Perhaps it all boils down to putting aside your pride. We despair because we are unable to accept ourselves and our lives, or we believe the world cannot accept us, or both. It’s not an easy decision to make, but when we choose radical acceptance, magic happens. Slowly but surely, I started experiencing improvements in my mood. The more I put myself out there in spite of the forces threatening to engulf me, the more the clouds began to clear. My thoughts became more realistic, my emotions more stable, and my social anxiety markedly reduced. I became less inward-focused and could start loving and caring for other people again. At the very core of it, I came to recognize the inherent good of being alive once more.
And that was how I learned that you don’t sit around waiting to feel hopeful. Often, we imagine hope to mean seeing the light at the end of the tunnel, when it’s more like digging, grasping, and clawing your way through the dirt until you see the light. Hope is hard work. To decide that you are willing to try is a huge victory over despair, a huge cause for celebration for the people who have been rooting for you, and the beginning of a scary but empowering journey.
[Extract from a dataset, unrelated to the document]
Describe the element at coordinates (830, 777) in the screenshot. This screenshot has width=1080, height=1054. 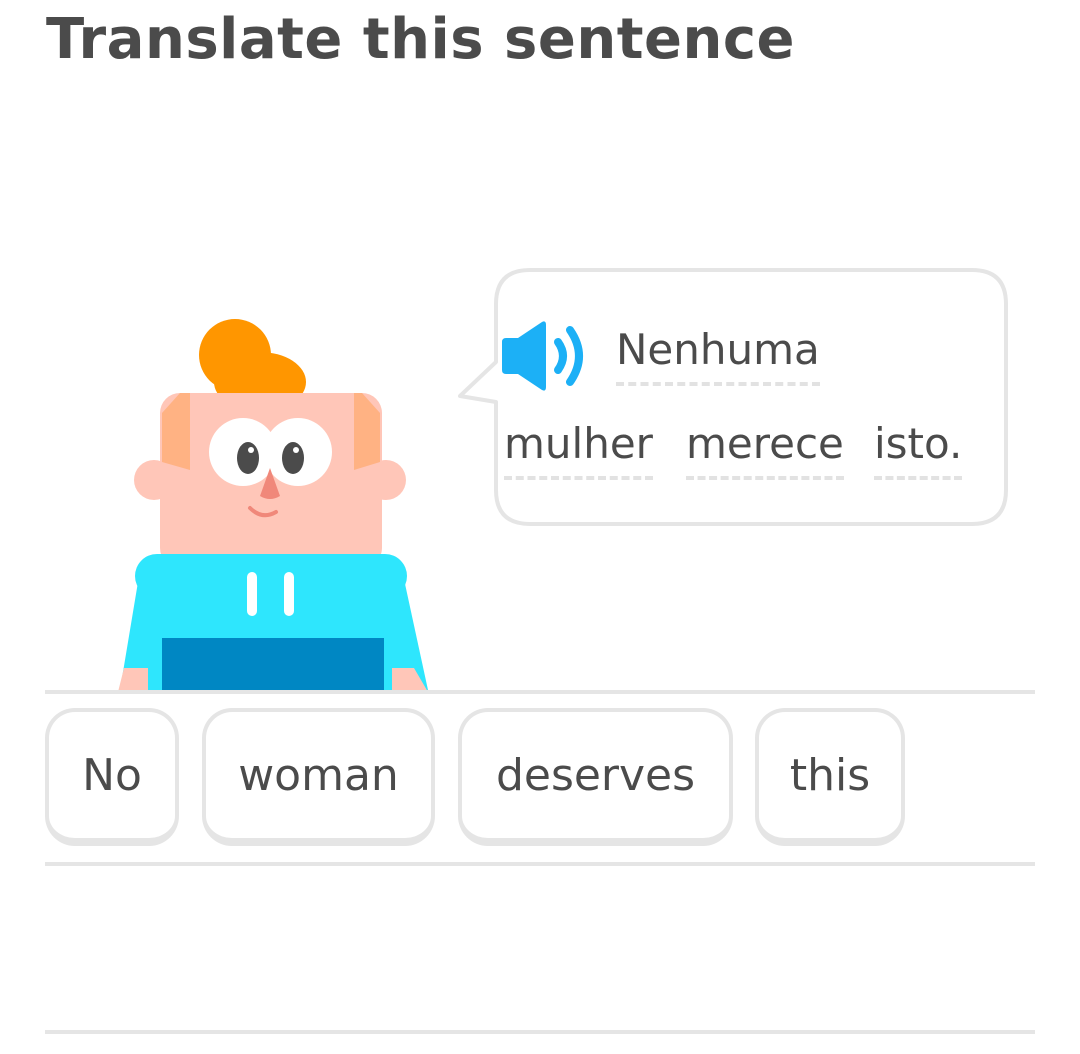
I see `word-tile-this: this` at that location.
Hope is courageous: it is letting go of the dogged notion that you need X, Y, and Z to live, and being willing to attempt forging a new path. Hope is humble: it is admitting that you don’t know everything, and that your forecast of doom and gloom is fallible. Hope is radical: it is a commitment to stop comparing yourself to others (you know, the “happy, productive, and functional” folks), and focusing on doing what you can do in a given moment.
And finally, you may or may not agree, but I believe that true, lasting hope requires faith. I know that any of my efforts to reject the voices of my inner demons would have been unsustainable without faith in a loving and merciful God. What made those psychological disciplines possible was a deeply spiritual discipline: to begin each day offering up my fears, anxieties, and regrets to God, and trusting like a child that He is already paving for me a new path my eyes cannot yet see. For hope that is seen is not hope at all. And faith is confidence in what we hope for, and assurance of what we do not see. This hope will not put us to shame.
I thank God for the gift of faith, and for loved ones who, having exhausted creative means to motivate me, beseech me to turn to God.
We are not the sum of our weaknesses and failures. We are the sum of the Father’s love for us, and our real capacity to become the image of His Son.